7. In view of the aforesaid discussion and observations, present appeal deserves to be allowed, however, the appellants - plaintiffs will have to be saddled with exemplary costs.
8. For the forgoing reasons, present appeal succeeds and is allowed accordingly. The impugned order dated 12.02.2020 passed by the learned Additional Judge, City Civil and Sessions Court, Court No. 25, Ahmedabad City in Misc.

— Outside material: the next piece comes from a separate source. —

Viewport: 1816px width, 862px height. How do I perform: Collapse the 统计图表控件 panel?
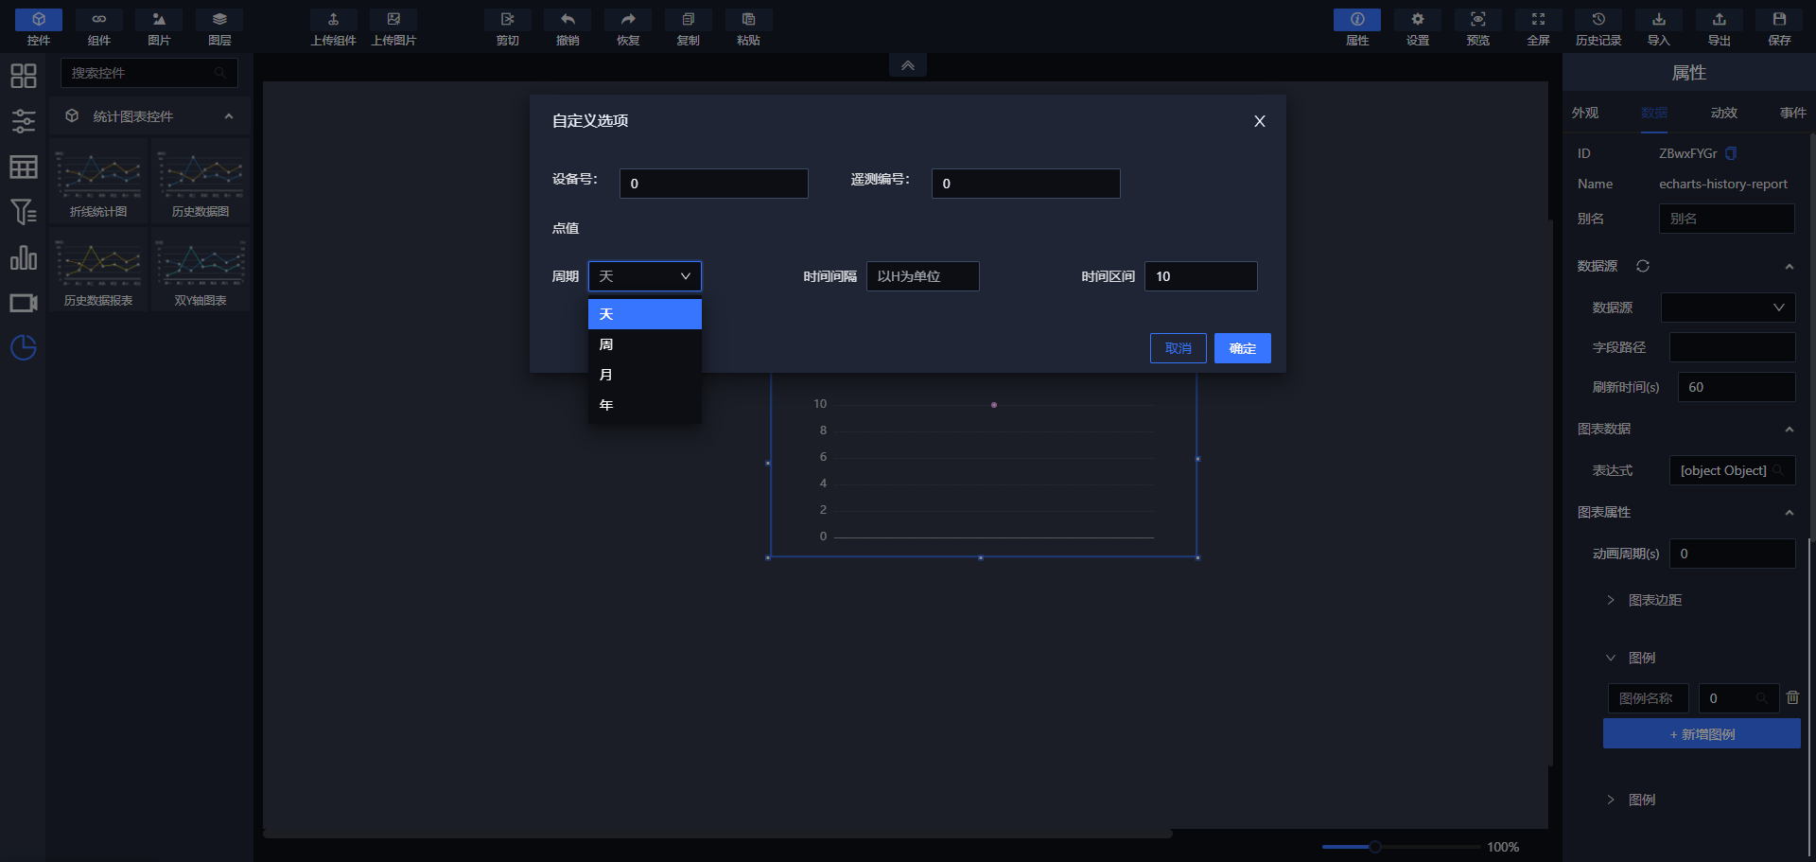click(x=229, y=116)
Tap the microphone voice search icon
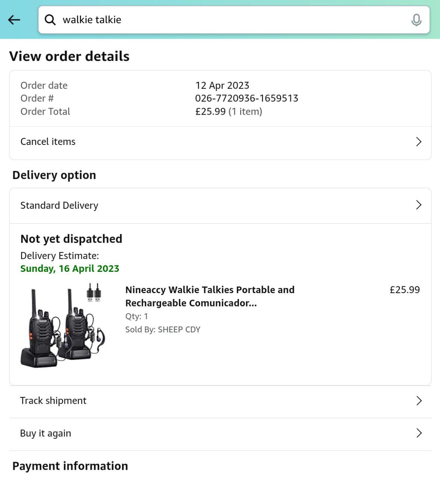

Civil Application No. 637 of 2019, is hereby set aside and Regular Civil Suit No. 767 of 2007 is ordered to be restored to its original file.
8.1 The appellants - plaintiffs are directed to deposit a sum of Rs.25,000/- (Rupees Twenty Five thousand only) towards costs before the trial Court concerned within a period of 02 (two) weeks from the date of receipt of writ of this order, which the respondent is at liberty to withdraw, following due procedure.
8.2 Since the suit is of the year 2007, the trial Court concerned shall make all endeavour for expeditious disposal of the same and the parties are directed to cooperate with the trial Court in the same and shall not ask for unnecessary adjournments. The trial Court shall deal with and decide the suit uninfluenced by any order, on its own merits, in accordance with law.
C/AO/67/2020 JUDGMENT 8.3 In view of the main appeal is allowed, civil application
therein for stay does not survive and stands disposed of accordingly.